Often, when building data analytics solutions, we are asked to integrate with third-party tools that are not part of the Microsoft ecosystem. In this 3 part blog series, I’ll demonstrate how to send data to Salesforce and NetSuite using Azure Data Factory (ADF).

Salesforce is a Customer Relationship Management (CRM) solution that can integrate different departments, like marketing, sales or service, in a single shared view. Salesforce Marketing Cloud (SFMC) is a digital marketing platform that marketers can use to, for example, manage customer journey, data analytics and content creation and management.

Scenario

  • A SFMC administrator created a set of custom data extensions (objects equivalent to tables in SQL). You have to build a process in ADF that will select data from Azure SQL DB and ingest it to SFMC.
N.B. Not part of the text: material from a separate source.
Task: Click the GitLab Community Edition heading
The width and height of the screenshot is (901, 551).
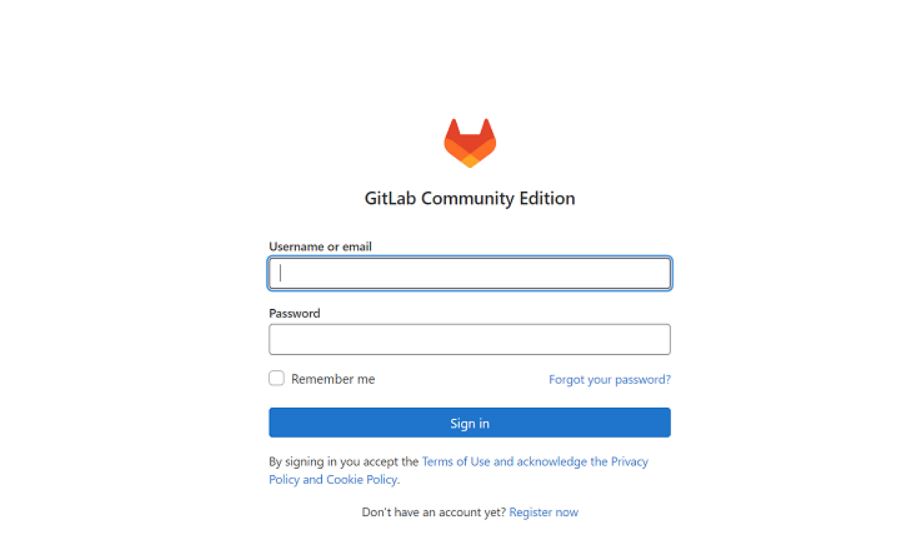Action: coord(469,198)
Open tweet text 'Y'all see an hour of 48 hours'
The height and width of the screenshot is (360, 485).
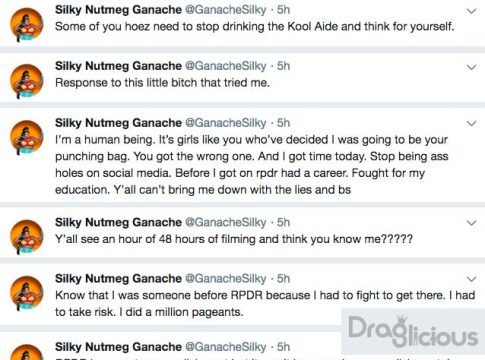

Considerations & Limitations

  • The copy activity in ADF contains a considerable list of connectors to Microsoft and third-party tools (list available here), however, at the time of writing this article, it is only possible to copy data from SFMC to any supported sink data store. The connector doesn’t support retrieving custom objects or custom data extensions (further details here). The alternative is to use the SFMC REST API calls
  • The body of the REST API is limited to 1MB, therefore, the data has to be split in batches. The number of rows in each batch depends on the number of columns of the object in Azure SQL DB and the length of the values
  • The APIs do not return which values were successfully posted and which ones failed. It is only possible to obtain the status of the job. Eg. Succeeded or Failed

Solution

The proposed pattern uses 3 ADF pipelines:

  • Marketing Cloud Parent
  • Marketing Cloud Group
  • Marketing Cloud Child

Marketing Cloud Parent

*Lookup Group Number Procedures – Obtains the list of stored procedures that calculates how many groups each table should have

*ForEach Group Number Procedure – Contains a Stored Procedure activity that executes the objects obtained in the previous step. The data is stored in GroupNumber tables. (Eg, OrderGroupNumber, CustomerGroupNumber)
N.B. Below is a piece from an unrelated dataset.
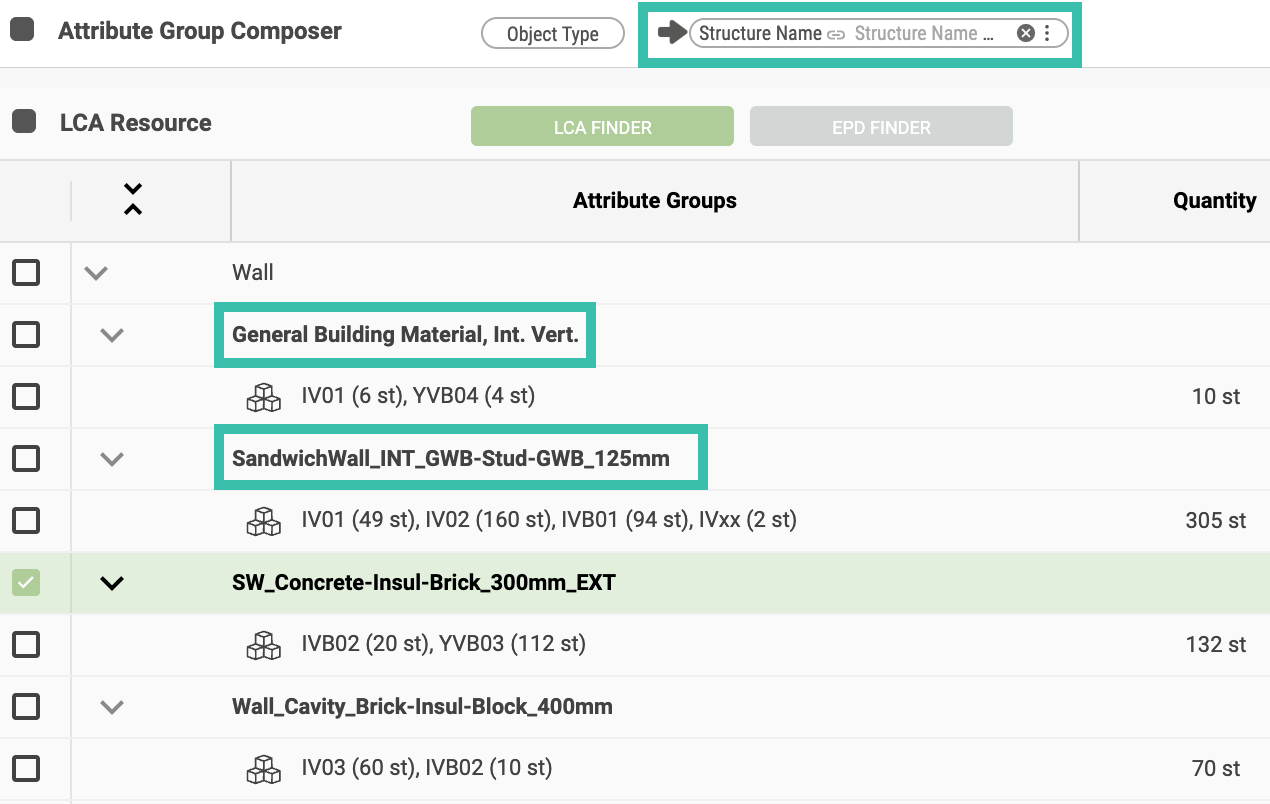Click the cube icon beside IV03 (60 st)
This screenshot has height=804, width=1270.
[x=264, y=769]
*Lookup Salesforce Procedures – Obtains a list with two types of stored procedures. One receives the group number as a parameter, split the data into small chunks and converts it to JSON format (SPA) and the other updates the records that have been consumed (SPB)

*ForEach Salesforce Procedure – Contains an Execute Pipeline activity that invokes the Marketing Cloud Group pipeline. The batch count can be changed to increase/decrease the number of concurrent executions

Marketing Cloud Group

*Lookup Group Number – Obtains the number of groups stored in the GroupNumber table

*ForEach Group Number – Contains an Execute Pipeline activity that invokes the Marketing Cloud Child pipeline. The batch count can be changed to increase/decrease the number of concurrent executions

Marketing Cloud Child

*Obtain Access Token To use the API functionality the source application integration must obtain an access token from the SFMC authentication API. This access token is then used in an authentication header in subsequent calls. Find here the Access Token Request details

*Lookup Salesforce ProcedureExecutes the stored procedures of type SPA

*LOAD data async Because of the data volumes, calls should use the asynchronous API to upload data to SFMC. The data is stored in data tables called data extensions. A general description of the asynchronous APIs for loading data into data extensions is available here.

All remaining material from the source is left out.